An analysis of one item alone will show how little room there is for
waste. Bread, $1: for a family of five, for seven days, one
dollar's worth of bread will give each a daily ration of 2.8 cents;
and if they eat three meals a day, each may consume per meal 9.5
mills' worth of bread, a little less than one halfpennyworth. Now
bread is the heaviest item. They will get less of meat per mouth
each meal, and still less of vegetates; while the smaller items
become too microscopic for consideration. On the other hand, these
food articles are all bought at small retail, the most expensive and
wasteful method of purchasing.

While the table given above will permit no extravagance, no
overloading of stomachs, it will be noticed that there is no
surplus. The whole guinea is spent for food and rent. There is no
pocket-money left over. Does the man buy a glass of beer, the
family must eat that much less; and in so far as it eats less, just
that far will it impair its physical efficiency. The members of
this family cannot ride in busses or trams, cannot write letters,
take outings, go to a "tu'penny gaff" for cheap vaudeville, join
social or benefit clubs, nor can they buy sweetmeats, tobacco,
books, or newspapers.

And further, should one child (and there are three) require a pair
of shoes, the family must strike meat for a week from its bill of
fare. And since there are five pairs of feet requiring shoes, and
five heads requiring hats, and five bodies requiring clothes, and
since there are laws regulating indecency, the family must
constantly impair its physical efficiency in order to keep warm and
out of jail. For notice, when rent, coals, oil, soap, and firewood
are extracted from the weekly income, there remains a daily
allowance for food of 4.5d. to each person; and that 4.5d. cannot be
lessened by buying clothes without impairing the physical
efficiency.

All of which is hard enough. But the thing happens; the husband and
father breaks his leg or his neck. No 4.5d. a day per mouth for
food is coming in; no halfpennyworth of bread per meal; and, at the
end of the week, no six shillings for rent. So out they must go, to
the streets or the workhouse, or to a miserable den, somewhere, in
which the mother will desperately endeavour to hold the family
together on the ten shillings she may possibly be able to earn.

§ **Objective 1**: In the passage on the family budget, what daily food allowance per person is left once rent, coals, oil, soap, and firewood are taken out of the weekly income?
§ **Objective 2**: Copy the passage on the family budget word for word, starting with "All of which" and going on through "able to earn.".

§ **Supplied entries**:
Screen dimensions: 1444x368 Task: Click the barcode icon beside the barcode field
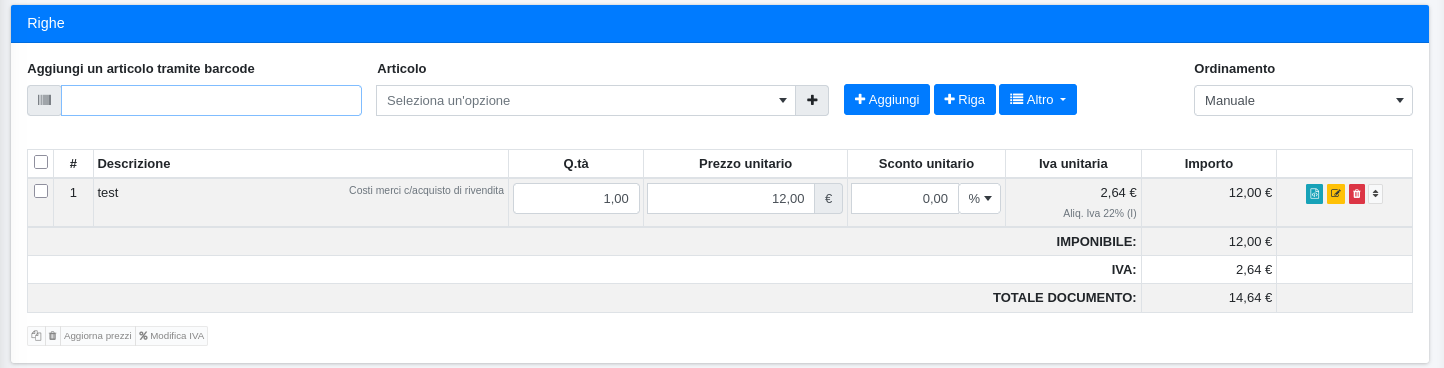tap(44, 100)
--
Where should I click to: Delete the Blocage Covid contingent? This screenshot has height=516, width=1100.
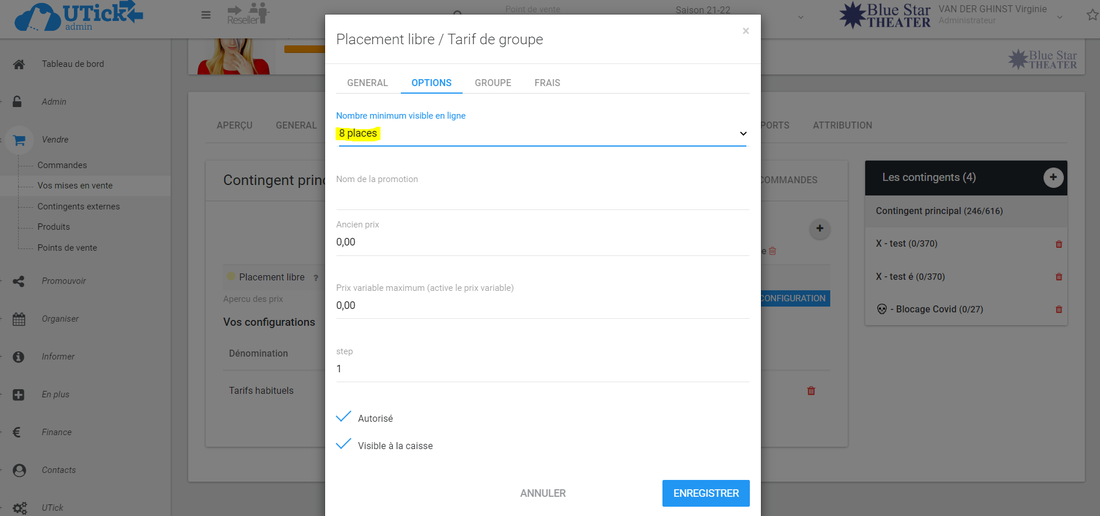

§ **Full answer 1**: 4.5d. per person each day.

§ **Full answer 2**:
All of which is hard enough. But the thing happens; the husband and
father breaks his leg or his neck. No 4.5d. a day per mouth for
food is coming in; no halfpennyworth of bread per meal; and, at the
end of the week, no six shillings for rent. So out they must go, to
the streets or the workhouse, or to a miserable den, somewhere, in
which the mother will desperately endeavour to hold the family
together on the ten shillings she may possibly be able to earn.